All lines in the records below with the word "will" must be returned.

——————————

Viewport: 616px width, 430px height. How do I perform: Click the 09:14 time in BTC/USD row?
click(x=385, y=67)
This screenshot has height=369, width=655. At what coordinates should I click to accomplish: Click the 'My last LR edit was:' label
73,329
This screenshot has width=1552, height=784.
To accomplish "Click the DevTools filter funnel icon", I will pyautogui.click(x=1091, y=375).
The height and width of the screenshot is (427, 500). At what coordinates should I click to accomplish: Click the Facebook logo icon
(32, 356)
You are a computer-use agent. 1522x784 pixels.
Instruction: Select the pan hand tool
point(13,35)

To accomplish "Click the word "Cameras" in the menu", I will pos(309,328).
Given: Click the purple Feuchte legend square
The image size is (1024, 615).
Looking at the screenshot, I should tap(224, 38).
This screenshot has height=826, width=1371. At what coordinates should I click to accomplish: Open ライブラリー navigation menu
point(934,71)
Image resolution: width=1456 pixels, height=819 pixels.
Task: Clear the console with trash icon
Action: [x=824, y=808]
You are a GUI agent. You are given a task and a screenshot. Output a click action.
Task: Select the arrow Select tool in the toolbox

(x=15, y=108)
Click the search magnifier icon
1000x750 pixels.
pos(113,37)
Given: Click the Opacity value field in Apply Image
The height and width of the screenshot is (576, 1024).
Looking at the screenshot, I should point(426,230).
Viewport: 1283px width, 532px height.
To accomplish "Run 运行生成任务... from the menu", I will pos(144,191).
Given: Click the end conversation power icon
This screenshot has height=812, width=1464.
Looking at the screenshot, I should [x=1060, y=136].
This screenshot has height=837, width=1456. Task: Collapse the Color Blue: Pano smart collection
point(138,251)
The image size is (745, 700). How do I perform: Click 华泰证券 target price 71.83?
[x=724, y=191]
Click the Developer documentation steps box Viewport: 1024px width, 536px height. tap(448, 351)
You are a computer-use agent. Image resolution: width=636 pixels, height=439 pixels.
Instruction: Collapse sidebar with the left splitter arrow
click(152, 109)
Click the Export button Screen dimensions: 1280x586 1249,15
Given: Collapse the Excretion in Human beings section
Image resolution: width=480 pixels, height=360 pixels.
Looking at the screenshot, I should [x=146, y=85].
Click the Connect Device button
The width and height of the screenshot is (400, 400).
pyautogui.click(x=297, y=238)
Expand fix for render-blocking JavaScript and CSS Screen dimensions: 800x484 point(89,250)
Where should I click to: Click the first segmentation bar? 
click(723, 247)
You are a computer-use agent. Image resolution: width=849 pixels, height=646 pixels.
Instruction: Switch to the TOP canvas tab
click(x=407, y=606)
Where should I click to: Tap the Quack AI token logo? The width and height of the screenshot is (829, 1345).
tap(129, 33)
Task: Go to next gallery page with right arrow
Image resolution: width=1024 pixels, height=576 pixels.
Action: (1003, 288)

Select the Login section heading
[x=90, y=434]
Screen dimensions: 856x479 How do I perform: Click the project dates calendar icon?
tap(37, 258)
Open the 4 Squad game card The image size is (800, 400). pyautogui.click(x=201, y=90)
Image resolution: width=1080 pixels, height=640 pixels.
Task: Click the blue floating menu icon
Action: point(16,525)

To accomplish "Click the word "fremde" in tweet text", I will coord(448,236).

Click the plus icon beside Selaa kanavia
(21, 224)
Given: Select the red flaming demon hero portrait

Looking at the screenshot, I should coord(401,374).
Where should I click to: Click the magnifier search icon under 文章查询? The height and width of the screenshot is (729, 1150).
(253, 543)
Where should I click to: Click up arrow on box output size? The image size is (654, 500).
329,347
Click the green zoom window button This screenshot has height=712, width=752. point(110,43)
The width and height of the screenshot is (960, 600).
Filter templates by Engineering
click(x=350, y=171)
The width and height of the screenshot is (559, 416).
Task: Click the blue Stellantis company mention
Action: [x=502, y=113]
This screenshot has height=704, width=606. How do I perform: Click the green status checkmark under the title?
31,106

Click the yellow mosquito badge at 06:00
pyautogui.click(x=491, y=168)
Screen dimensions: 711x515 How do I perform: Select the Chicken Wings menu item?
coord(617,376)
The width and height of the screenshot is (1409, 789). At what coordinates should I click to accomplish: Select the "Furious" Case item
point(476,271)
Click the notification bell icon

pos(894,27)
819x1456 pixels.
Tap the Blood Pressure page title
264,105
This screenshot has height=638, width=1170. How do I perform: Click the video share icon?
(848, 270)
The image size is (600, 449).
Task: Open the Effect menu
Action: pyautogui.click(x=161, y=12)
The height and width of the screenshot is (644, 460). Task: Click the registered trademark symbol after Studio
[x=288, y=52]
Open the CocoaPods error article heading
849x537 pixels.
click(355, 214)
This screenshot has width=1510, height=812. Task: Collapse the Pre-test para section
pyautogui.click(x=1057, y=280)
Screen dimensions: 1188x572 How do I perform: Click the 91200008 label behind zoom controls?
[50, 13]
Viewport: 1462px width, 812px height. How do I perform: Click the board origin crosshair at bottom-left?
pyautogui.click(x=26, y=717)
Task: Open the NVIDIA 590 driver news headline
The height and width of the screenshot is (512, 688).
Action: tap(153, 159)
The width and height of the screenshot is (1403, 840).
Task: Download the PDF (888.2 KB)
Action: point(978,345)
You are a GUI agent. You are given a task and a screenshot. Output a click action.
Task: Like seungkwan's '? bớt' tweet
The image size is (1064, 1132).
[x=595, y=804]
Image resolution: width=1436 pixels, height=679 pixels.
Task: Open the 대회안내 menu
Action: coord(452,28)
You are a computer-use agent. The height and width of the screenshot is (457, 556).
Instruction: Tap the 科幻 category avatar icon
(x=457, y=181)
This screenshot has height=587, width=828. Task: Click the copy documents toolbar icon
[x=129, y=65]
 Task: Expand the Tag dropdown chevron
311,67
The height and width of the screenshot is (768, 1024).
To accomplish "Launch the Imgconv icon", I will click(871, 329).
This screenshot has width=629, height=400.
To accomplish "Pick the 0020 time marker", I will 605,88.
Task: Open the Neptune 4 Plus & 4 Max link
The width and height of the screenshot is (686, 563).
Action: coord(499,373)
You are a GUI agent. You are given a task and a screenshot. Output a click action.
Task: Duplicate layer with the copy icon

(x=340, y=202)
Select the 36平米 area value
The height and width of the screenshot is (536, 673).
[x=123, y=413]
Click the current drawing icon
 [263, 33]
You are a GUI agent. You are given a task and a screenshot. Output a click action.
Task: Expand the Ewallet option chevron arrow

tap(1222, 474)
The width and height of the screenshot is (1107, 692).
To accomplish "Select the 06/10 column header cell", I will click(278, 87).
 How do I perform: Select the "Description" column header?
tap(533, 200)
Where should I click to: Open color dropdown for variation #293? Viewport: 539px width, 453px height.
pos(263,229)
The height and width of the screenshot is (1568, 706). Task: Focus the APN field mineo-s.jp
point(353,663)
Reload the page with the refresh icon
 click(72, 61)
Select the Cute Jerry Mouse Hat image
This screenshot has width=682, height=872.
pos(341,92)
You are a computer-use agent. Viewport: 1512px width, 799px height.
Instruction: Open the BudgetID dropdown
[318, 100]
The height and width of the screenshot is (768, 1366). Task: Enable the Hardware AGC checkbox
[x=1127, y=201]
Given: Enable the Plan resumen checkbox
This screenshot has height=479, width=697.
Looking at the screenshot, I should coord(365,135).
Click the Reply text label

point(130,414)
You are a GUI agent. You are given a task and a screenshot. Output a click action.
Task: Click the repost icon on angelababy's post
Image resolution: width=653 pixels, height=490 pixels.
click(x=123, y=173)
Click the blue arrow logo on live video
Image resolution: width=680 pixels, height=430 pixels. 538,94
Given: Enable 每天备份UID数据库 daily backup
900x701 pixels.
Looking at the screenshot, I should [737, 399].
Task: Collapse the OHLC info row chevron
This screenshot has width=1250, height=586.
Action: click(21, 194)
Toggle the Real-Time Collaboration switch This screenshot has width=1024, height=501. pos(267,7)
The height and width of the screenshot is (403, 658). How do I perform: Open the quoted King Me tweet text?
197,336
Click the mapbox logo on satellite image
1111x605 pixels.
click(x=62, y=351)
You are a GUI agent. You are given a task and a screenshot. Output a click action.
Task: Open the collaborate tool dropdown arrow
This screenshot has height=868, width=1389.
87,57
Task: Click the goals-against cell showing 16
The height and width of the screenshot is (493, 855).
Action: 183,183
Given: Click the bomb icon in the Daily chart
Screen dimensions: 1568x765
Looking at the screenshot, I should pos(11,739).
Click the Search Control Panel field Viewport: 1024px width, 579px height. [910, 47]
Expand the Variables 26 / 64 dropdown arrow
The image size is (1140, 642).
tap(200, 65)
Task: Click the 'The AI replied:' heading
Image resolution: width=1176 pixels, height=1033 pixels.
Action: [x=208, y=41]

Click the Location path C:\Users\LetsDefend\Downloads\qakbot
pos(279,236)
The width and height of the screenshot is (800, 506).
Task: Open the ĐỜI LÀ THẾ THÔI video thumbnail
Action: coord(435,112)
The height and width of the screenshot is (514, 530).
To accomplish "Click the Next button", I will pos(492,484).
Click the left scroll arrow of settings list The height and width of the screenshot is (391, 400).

——————————

◆ **EXERCISE OUTPUT**
To accomplish "Click the DevTools filter funnel icon", I will pyautogui.click(x=1091, y=375).
To accomplish "Click the word "Cameras" in the menu", I will pos(309,328).
To accomplish "Run 运行生成任务... from the menu", I will pos(144,191).
To accomplish "Click the word "fremde" in tweet text", I will coord(448,236).
To accomplish "Launch the Imgconv icon", I will click(871, 329).
To accomplish "Pick the 0020 time marker", I will 605,88.
To accomplish "Select the 06/10 column header cell", I will click(278, 87).
To accomplish "Click the Next button", I will pos(492,484).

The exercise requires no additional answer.